Determination of bismuth in biological samples using on-line flow-injection microwave-assisted mineralization and precipitation/dissolution for electrothermal atomic absorption spectrometry

• Published in: Talanta (Oxford) Vol. 48; no. 4; pp. 885 - 893
• Main Authors: Burguera, J.L., Burguera, M., Rivas, C., Rondon, C., Carrero, P., Gallignani, M.

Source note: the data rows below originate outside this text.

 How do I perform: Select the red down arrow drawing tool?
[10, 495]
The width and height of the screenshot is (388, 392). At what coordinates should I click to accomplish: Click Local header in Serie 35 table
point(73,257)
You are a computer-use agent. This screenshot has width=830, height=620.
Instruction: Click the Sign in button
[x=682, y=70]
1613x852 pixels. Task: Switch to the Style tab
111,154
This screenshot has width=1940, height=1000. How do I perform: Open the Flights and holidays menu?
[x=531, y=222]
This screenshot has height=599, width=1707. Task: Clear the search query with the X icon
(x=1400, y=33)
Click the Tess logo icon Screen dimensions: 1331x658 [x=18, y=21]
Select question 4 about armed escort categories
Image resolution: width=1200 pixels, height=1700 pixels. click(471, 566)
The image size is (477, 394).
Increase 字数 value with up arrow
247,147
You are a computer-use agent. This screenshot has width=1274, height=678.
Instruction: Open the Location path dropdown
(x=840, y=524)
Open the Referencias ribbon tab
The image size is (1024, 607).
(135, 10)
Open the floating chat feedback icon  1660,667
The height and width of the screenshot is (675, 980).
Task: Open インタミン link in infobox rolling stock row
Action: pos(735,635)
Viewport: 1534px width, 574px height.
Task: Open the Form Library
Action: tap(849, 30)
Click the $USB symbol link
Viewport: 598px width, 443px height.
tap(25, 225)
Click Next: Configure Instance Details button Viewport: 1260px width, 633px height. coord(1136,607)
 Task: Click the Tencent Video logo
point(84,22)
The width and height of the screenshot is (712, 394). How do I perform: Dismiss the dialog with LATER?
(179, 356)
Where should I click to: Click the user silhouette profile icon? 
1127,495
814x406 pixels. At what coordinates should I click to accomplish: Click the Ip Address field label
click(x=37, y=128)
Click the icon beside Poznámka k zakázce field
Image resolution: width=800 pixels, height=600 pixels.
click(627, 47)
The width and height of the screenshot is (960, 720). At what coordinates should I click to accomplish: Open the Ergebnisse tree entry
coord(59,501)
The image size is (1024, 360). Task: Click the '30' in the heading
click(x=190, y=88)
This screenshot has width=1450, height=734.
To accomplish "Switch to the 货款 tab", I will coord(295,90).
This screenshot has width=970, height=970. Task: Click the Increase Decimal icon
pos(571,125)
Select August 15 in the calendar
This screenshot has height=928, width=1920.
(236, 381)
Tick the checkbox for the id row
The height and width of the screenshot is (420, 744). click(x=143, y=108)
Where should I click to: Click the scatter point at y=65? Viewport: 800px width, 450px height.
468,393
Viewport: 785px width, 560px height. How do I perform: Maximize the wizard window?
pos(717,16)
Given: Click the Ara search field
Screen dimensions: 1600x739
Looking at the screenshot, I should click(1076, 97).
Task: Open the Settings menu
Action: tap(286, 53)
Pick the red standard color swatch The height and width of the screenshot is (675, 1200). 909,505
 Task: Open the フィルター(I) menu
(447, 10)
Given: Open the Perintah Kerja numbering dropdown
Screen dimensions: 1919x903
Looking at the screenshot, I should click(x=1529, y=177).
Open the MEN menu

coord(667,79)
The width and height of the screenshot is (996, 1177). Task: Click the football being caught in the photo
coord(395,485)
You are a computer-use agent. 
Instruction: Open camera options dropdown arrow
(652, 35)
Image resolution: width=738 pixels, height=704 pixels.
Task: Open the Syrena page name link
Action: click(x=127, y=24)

• Format: Journal Article Conference Proceeding
• Language: English
• Published: Amsterdam Elsevier B.V 05.04.1999; Oxford Elsevier
• Subjects: Analysis; Biological and medical sciences; Biological samples; Bismuth; Electrothermal atomic absorption spectrometry; Flow injection; General pharmacology; Medical sciences; Pharmacology. Drug treatments; Bismuth; Biological samples; Flow injection; Electrothermal atomic absorption spectrometry; Trace analysis; Human; Urine; Biological fluid; Bismuth compound; Low dose; Thermoelectric atomization; Blood; Quantitative analysis; Atomic absorption spectrometry
• ISSN: 0039-9140; 1873-3573
• DOI: 10.1016/S0039-9140(98)00298-7

An on-line automated flow injection system with microwave-assisted sample digestion for the electrothermal atomic absorption spectrometric determination of bismuth in biological materials is described. After the exposure of the sample to microwave radiation, the analyte was subject to a precipitation/dissolution process. Bismuth was precipitated with the stannite ion in basic medium and collected on the walls of a knotted coil, while the other matrix components flowed downstream to waste. The precipitate was dissolved with nitric acid and a sub-sample was collected in a capillary of a sampling arm assembly, to introduce 20 μl volumes into the graphite tube by means of positive displacement with air through a time-based injector. The analytical figures of merit were first evaluated by filling the sampling arm with a standard solution of bismuth and thereafter injecting aliquots of this solution into the atomizer. The calibration graph was linear from the detection limit (8 pg) to 1.2 ng of bismuth. The sensitivity was of 26.8 μg l −1 for 0.2 A-s and the characteristic mass ( m o) was of 11.8 pg/0.0044 A-s. The precision of the method, evaluated by replicate analyses of solutions containing 20 and 200 pg of bismuth, were 5.5 and 3.0% ( n=10), respectively. When solutions were introduced in the flow system here described, the calibration graph was linear in the range 0.04–6.0 μg l −1, which means that a preconcentration factor of 10 was obtained for bismuth. The precision slightly deteriorated, e.g. the replicate analysis of solutions containing 1 and 10 pg of bismuth were 7.1 and 5.3% ( n=10), respectively. However, the recoveries values obtained with urine and whole blood bismuth spiked samples were over 96.5% and the agreement between observed and certified values was good.